Giant intracranial teratoma in a pediatric patient: a case report and literature review.

PURPOSE

Primary intracranial non-germinomatous germ cell tumors, including teratomas, are rare in pediatrics and often pose diagnostic and therapeutic challenges due to their heterogeneous origin and histopathology. This case report aims to contribute to the literature by presenting a rare giant intracranial mature teratoma in a pediatric patient, highlighting its clinical presentation, radiological features, surgical management, and outcomes.

METHODS

We retrospectively reviewed the clinical, radiological, intraoperative, and histopathological data of a 4-year-old boy who presented with imbalance, gait disturbance, and lower extremity weakness.
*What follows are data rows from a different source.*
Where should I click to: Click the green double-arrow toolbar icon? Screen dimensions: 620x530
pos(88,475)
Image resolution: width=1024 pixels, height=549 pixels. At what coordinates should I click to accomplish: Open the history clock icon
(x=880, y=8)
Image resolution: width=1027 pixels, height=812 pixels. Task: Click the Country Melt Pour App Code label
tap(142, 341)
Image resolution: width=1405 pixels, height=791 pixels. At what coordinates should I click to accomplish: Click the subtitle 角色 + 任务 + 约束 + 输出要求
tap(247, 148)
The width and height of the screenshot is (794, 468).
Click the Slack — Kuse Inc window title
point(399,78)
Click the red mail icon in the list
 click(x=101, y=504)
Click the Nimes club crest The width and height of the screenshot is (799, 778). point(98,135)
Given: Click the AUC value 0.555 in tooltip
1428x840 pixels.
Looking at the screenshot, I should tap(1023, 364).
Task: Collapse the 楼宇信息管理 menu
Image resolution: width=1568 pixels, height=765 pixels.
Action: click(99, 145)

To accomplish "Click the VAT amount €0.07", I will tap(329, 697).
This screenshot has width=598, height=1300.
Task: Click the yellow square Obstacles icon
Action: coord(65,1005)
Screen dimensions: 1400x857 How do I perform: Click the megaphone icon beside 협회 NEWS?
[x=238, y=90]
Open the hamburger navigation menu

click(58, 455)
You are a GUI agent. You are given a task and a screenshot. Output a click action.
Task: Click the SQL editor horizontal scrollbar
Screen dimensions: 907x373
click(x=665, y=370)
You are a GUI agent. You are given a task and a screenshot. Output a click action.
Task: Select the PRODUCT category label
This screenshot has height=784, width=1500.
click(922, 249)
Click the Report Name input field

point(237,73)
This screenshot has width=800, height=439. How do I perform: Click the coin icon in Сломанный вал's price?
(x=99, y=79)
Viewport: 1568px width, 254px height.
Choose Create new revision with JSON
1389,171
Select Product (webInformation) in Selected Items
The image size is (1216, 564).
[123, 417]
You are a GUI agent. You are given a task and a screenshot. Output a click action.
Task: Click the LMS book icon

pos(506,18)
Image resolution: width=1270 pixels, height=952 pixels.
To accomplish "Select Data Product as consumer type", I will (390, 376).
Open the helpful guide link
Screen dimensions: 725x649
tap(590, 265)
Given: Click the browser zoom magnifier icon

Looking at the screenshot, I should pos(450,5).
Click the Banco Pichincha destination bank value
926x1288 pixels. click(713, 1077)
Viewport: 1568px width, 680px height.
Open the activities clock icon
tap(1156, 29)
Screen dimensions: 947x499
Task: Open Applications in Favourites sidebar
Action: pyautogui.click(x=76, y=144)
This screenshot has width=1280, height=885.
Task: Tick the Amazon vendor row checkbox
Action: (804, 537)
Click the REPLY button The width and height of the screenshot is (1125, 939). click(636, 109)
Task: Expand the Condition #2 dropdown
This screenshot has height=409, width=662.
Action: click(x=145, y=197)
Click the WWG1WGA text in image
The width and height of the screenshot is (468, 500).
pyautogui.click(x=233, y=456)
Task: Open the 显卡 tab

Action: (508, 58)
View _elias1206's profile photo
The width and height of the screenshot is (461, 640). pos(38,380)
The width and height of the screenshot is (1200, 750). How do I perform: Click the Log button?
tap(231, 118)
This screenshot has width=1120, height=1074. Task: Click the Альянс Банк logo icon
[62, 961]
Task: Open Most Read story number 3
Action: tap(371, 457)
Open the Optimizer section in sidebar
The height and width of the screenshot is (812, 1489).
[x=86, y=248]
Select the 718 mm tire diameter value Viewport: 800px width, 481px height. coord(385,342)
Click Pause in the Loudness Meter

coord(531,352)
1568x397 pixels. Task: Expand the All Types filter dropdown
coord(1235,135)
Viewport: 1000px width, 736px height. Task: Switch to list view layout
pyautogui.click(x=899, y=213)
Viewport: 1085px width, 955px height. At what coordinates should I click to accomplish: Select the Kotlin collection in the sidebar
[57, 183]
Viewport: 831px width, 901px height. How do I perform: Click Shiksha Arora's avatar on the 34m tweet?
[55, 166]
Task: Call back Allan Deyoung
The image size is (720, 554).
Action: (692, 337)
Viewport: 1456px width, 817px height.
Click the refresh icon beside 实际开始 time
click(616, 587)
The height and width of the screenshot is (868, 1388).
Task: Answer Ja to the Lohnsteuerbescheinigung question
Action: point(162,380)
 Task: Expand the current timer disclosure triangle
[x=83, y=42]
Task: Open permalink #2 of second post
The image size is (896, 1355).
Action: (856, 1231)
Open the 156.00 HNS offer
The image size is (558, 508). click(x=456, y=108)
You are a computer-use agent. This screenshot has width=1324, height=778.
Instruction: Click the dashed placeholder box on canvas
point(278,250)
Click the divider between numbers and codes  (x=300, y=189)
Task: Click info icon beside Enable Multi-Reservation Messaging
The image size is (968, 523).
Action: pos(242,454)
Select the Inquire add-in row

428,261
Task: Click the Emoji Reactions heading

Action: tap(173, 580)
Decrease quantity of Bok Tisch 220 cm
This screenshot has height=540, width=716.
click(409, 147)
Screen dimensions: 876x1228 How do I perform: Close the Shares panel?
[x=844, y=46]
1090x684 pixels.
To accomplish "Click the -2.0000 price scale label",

Preoperative serum tumor markers and neuroimaging (MRI and CT) were analyzed, followed by surgical resection and postoperative follow-up.

RESULTS

Imaging revealed a large heterogeneous tumor extending from the lateral and third ventricles to the cerebral hemispheres, characterized by cystic, fatty, and calcified components suggestive of teratoma. Serum AFP and β-HCG were normal. Complete tumor resection was achieved via a transcortical intraventricular approach. Histopathology confirmed a mature teratoma. Postoperatively, the patient exhibited transient motor weakness and decreased verbal response but returned to baseline within 1 year without neurological sequelae.

CONCLUSION

Intracranial mature teratomas, although rare, can be successfully managed with complete surgical excision. Accurate radiological and pathological evaluation is crucial for diagnosis and treatment planning. Complete resection minimizes recurrence and complications, leading to favorable neurological outcomes in pediatric patients.